La même source rappelle que pour déterminer les circonstances de ce décès, "une enquête préliminaire a été ouverte par les services de la police judiciaire d'Oran". Il a été ainsi procédé à "des examens matériels, tout en entendant toutes les parties ayant relation avec les faits, y compris le personnel de la sûreté concerné, qui était sur place au moment de l’incident, ainsi qu'une autopsie sur la dépouille du défunt".

Quatre policiers arrêtés

Le procureur près le tribunal d'Arzew a fait savoir que quatre employés de la sûreté urbaine, théâtre du drame, ont été placés en détention provisoire après leur audition mardi 15 décembre. Une autre policière a été mise sous contrôle judiciaire, ajoute la même source. Les mis en cause sont poursuivis pour "faux et usage de faux dans des documents officiels, en y introduisant des modifications de manière à les vider de leur sens une fois avoir été achevés".
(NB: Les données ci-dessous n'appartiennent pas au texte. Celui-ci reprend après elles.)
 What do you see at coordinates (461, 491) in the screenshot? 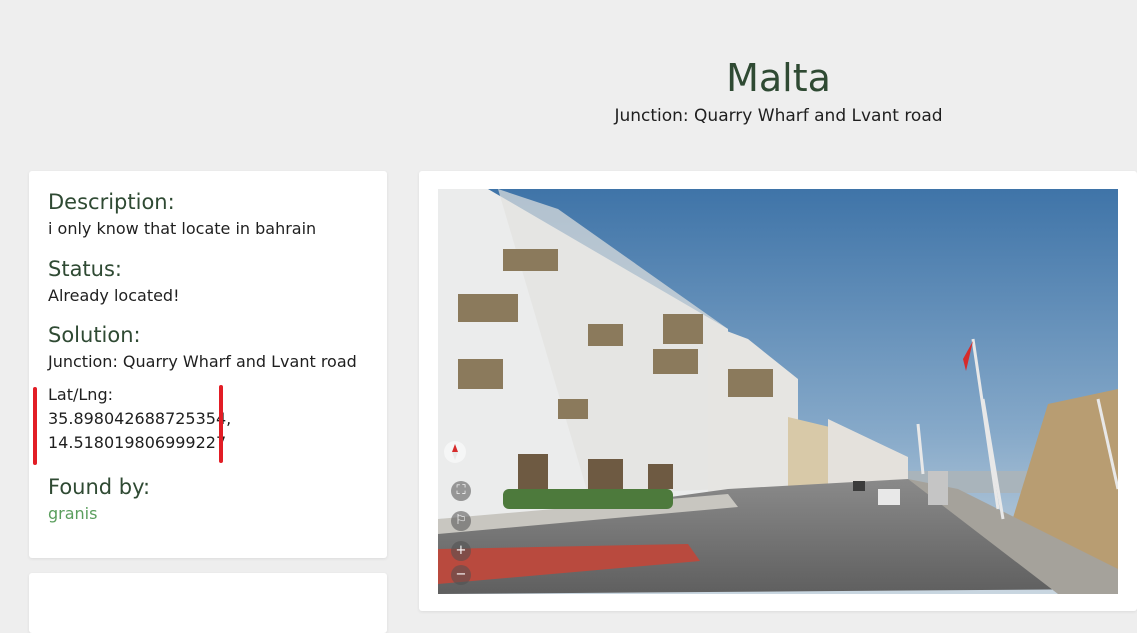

La justice leur reproche également "la détention arbitraire en dehors du cadre prévu par la loi dans des lieux désignés pour la détention des personnes arrêtées sans en informer l'autorité supérieure, d’occulter les traces du crime en changeant de lieu et en enlevant des pièces de leur lieu dans le but d'entraver le cours de la justice, de négligence entraînant la mort, ainsi que d'éluder la responsabilité civile et pénale en changeant d’endroits", ajoute le communiqué.